State-sponsored Threat Actors Steal Airline Data Using the Slack API
The Malicious Actor Behind the Attack Is Most Likely ITG17, Also Known as ‘MuddyWater,’ Cybersecurity Researchers Say.
Reports show that a recently found backdoor dubbed ‘Aclip’ that exploits the Slack API for covert communications is being used by an alleged Iranian state-sponsored cybercriminal.
The malicious actor began operating in 2019 by stealing airline reservations information from an unidentified Asian airline.
As per a report by IBM Security X-Force, the hacker is probably ITG17, also dubbed ‘MuddyWater’, which is a very active cybercrime organization.
Yesterday, my colleague Dora wrote about the recent discovery of a new espionage hacking effort targeting Middle Eastern and Asian telecommunications and IT service companies. The operation has been running for six months, and it may have connections to the same Iranian-backed actor, also known as MERCURY SeedWorm, or TEMP.Zagros.
What Is Slack?
According to Wikipedia, Slack is a proprietary business communication platform developed by American technology firm Slack Technologies and now owned by Salesforce.
Slack has several IRC-style functionalities, such as persistent chat rooms (channels) organized by topic, private groups, and direct messaging.
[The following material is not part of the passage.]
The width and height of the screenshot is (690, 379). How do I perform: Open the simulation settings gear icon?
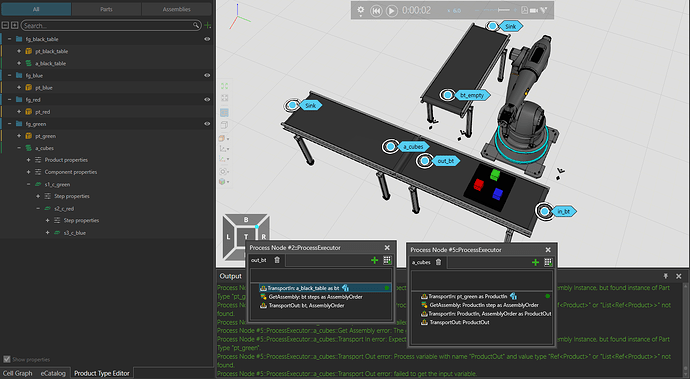coord(360,10)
This kind of abuse has been used by other malicious actors before, so it’s not a new tactic. Slack isn’t the only genuine chat app that has been hacked to send data and commands privately.
In this instance, the Aclip malware uses the Slack API to transmit system information, documents, and screenshots to the C2 in, while receiving commands in return.
In March 2021, security researchers at IBM noticed the hackers exploiting this communication channel and immediately informed Slack.
As detailed in this post, IBM X-Force has discovered and is actively tracking a third party that is attempting to use targeted malware leveraging free workspaces in Slack. As part of the X-Force investigation, we were made aware of free workspaces being used in this manner.
We investigated and immediately shut down the reported Slack Workspaces as a violation of our terms of service. We confirmed that Slack was not compromised in any way as part of this incident, and no Slack customer data was exposed or at risk. We are committed to preventing the misuse of our platform, and we take action against anyone who violates our terms of service.
Slack encourages people to be vigilant and to review and enforce basic security measures, including the use of two-factor authentication, ensuring that their computer software and anti-virus software is up to date, creating new and unique passwords for every service they use, and exercising caution when interacting with people they don’t know.
What Is Aclip Backdoor and How It Operates?
As explained by BleepingComputer, Aclip is a recently found backdoor that is launched by running a Windows batch script called ‘aclip.bat’.
Aclip is a recently found backdoor that is launched by running a Windows batch script called ‘aclip.bat’. The backdoor establishes persistence on a compromised machine by adding a registry key and launches automatically upon system startup.
Aclip gets PowerShell commands from the C2 server through Slack API functions and can then be used to perform additional commands, send screenshots of the active Windows desktop, and steal documents.
When the backdoor is first executed, it gathers basic system data such as the hostname, username, and external IP address. This information is encrypted with Base64 and sent to the attacker.
The command execution query stage then starts, with the malware connecting to a separate channel on the hacker-controlled Slack workspace.
PowerShell’s graphic library is used to capture screenshots, which are then saved to % TEMP % until exfiltration. The pictures are erased after they have been transferred to the C2.
IBM associated the attack to MuddyWaters/ITG17 after discovering two custom malware samples linked to the hacking group.
The investigation yielded two custom tools that correspond to malware previously attributed to ITG17, a backdoor ‘Win32Drv.exe,’ and the web shell ‘OutlookTR.aspx’.
Within the configuration of Win32Drv.exe, is the C2 IP address 46.166.176[.]210, which has previously been used to host a C2 domain associated with the Forelord DNS tunneling malware publicly attributed to MuddyWater.
How to Stay Safe?
- Frequently check PowerShell logs and module logging records;
- Limit PowerShell access to only specific commands and functions for each user;
- Disable or restrict Windows Remote Management Service;
- Create and use YARA rules to detect malicious PowerShell scripts.
Nevertheless, IBM warns that abuse of messaging apps will constantly evolve as organizations increasingly implement these solutions.
With a wave of businesses shifting to a permanent or wide adoption of a remote workforce, continuing to implement messaging applications as a form of group production and chat, X-Force assesses that these applications will continue to be used by malicious actors to control and distribute malware undetected.